• _Record excerpts_:
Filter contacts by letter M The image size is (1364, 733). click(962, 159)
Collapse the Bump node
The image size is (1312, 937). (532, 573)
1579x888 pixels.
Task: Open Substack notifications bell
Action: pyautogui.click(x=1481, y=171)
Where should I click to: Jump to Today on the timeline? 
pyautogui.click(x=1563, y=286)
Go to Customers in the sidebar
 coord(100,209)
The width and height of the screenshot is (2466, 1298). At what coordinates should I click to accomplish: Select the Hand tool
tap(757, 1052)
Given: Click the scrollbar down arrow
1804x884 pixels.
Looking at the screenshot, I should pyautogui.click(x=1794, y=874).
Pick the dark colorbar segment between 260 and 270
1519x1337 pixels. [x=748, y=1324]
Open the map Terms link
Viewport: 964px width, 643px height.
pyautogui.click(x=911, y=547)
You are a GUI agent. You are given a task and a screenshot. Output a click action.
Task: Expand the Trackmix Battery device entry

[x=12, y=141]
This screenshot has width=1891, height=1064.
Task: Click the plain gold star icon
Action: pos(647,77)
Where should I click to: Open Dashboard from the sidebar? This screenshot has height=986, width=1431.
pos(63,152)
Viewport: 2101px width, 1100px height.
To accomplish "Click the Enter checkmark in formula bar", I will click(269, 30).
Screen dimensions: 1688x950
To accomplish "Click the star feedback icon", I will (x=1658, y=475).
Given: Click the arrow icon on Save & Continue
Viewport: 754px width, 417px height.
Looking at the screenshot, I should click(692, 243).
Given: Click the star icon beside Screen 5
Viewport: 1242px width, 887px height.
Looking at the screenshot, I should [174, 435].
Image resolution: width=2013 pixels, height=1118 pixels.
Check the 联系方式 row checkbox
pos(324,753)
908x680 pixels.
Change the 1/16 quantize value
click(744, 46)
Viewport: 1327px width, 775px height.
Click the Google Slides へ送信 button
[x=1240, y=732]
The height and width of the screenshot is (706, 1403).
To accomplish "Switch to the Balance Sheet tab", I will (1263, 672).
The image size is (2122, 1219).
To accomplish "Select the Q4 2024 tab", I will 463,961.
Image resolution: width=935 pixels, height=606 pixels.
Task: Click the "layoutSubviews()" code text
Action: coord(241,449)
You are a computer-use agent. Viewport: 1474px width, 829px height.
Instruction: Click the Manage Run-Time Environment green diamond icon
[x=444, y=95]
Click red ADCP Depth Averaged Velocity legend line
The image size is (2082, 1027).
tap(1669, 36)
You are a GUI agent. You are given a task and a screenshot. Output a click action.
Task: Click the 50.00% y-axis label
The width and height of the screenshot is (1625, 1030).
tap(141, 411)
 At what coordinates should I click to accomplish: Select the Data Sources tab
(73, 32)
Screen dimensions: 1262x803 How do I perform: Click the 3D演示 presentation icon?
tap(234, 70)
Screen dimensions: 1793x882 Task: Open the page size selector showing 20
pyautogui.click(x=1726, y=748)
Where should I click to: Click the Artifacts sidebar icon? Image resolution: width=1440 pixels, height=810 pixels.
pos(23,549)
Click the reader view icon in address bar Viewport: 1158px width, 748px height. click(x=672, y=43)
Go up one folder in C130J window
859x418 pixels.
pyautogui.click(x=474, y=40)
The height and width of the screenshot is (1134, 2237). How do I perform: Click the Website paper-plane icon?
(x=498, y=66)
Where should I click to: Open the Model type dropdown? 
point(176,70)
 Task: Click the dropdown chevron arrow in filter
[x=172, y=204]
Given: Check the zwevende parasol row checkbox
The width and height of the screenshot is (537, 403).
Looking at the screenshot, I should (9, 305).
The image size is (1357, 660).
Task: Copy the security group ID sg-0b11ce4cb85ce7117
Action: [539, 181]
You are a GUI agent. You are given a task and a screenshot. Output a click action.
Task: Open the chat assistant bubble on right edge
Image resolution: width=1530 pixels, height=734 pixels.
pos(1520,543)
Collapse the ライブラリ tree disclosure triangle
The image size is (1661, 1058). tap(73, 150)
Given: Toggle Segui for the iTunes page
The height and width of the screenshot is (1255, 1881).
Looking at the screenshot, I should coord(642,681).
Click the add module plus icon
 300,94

• _Task objective_: All of the data above should be output exactly.

• _Response area_:
Filter contacts by letter M The image size is (1364, 733). click(962, 159)
Collapse the Bump node
The image size is (1312, 937). (532, 573)
1579x888 pixels.
Task: Open Substack notifications bell
Action: pyautogui.click(x=1481, y=171)
Where should I click to: Jump to Today on the timeline? 
pyautogui.click(x=1563, y=286)
Go to Customers in the sidebar
 coord(100,209)
The width and height of the screenshot is (2466, 1298). At what coordinates should I click to accomplish: Select the Hand tool
tap(757, 1052)
Given: Click the scrollbar down arrow
1804x884 pixels.
Looking at the screenshot, I should pyautogui.click(x=1794, y=874).
Pick the dark colorbar segment between 260 and 270
1519x1337 pixels. [x=748, y=1324]
Open the map Terms link
Viewport: 964px width, 643px height.
pyautogui.click(x=911, y=547)
You are a GUI agent. You are given a task and a screenshot. Output a click action.
Task: Expand the Trackmix Battery device entry

[x=12, y=141]
This screenshot has width=1891, height=1064.
Task: Click the plain gold star icon
Action: pos(647,77)
Where should I click to: Open Dashboard from the sidebar? This screenshot has height=986, width=1431.
pos(63,152)
Viewport: 2101px width, 1100px height.
To accomplish "Click the Enter checkmark in formula bar", I will click(269, 30).
Screen dimensions: 1688x950
To accomplish "Click the star feedback icon", I will (x=1658, y=475).
Given: Click the arrow icon on Save & Continue
Viewport: 754px width, 417px height.
Looking at the screenshot, I should click(692, 243).
Given: Click the star icon beside Screen 5
Viewport: 1242px width, 887px height.
Looking at the screenshot, I should [174, 435].
Image resolution: width=2013 pixels, height=1118 pixels.
Check the 联系方式 row checkbox
pos(324,753)
908x680 pixels.
Change the 1/16 quantize value
click(744, 46)
Viewport: 1327px width, 775px height.
Click the Google Slides へ送信 button
[x=1240, y=732]
The height and width of the screenshot is (706, 1403).
To accomplish "Switch to the Balance Sheet tab", I will (1263, 672).
The image size is (2122, 1219).
To accomplish "Select the Q4 2024 tab", I will 463,961.
Image resolution: width=935 pixels, height=606 pixels.
Task: Click the "layoutSubviews()" code text
Action: coord(241,449)
You are a computer-use agent. Viewport: 1474px width, 829px height.
Instruction: Click the Manage Run-Time Environment green diamond icon
[x=444, y=95]
Click red ADCP Depth Averaged Velocity legend line
The image size is (2082, 1027).
tap(1669, 36)
You are a GUI agent. You are given a task and a screenshot. Output a click action.
Task: Click the 50.00% y-axis label
The width and height of the screenshot is (1625, 1030).
tap(141, 411)
 At what coordinates should I click to accomplish: Select the Data Sources tab
(73, 32)
Screen dimensions: 1262x803 How do I perform: Click the 3D演示 presentation icon?
tap(234, 70)
Screen dimensions: 1793x882 Task: Open the page size selector showing 20
pyautogui.click(x=1726, y=748)
Where should I click to: Click the Artifacts sidebar icon? Image resolution: width=1440 pixels, height=810 pixels.
pos(23,549)
Click the reader view icon in address bar Viewport: 1158px width, 748px height. click(x=672, y=43)
Go up one folder in C130J window
859x418 pixels.
pyautogui.click(x=474, y=40)
The height and width of the screenshot is (1134, 2237). How do I perform: Click the Website paper-plane icon?
(x=498, y=66)
Where should I click to: Open the Model type dropdown? 
point(176,70)
 Task: Click the dropdown chevron arrow in filter
[x=172, y=204]
Given: Check the zwevende parasol row checkbox
The width and height of the screenshot is (537, 403).
Looking at the screenshot, I should (9, 305).
The image size is (1357, 660).
Task: Copy the security group ID sg-0b11ce4cb85ce7117
Action: [539, 181]
You are a GUI agent. You are given a task and a screenshot. Output a click action.
Task: Open the chat assistant bubble on right edge
Image resolution: width=1530 pixels, height=734 pixels.
pos(1520,543)
Collapse the ライブラリ tree disclosure triangle
The image size is (1661, 1058). tap(73, 150)
Given: Toggle Segui for the iTunes page
The height and width of the screenshot is (1255, 1881).
Looking at the screenshot, I should coord(642,681).
Click the add module plus icon
 300,94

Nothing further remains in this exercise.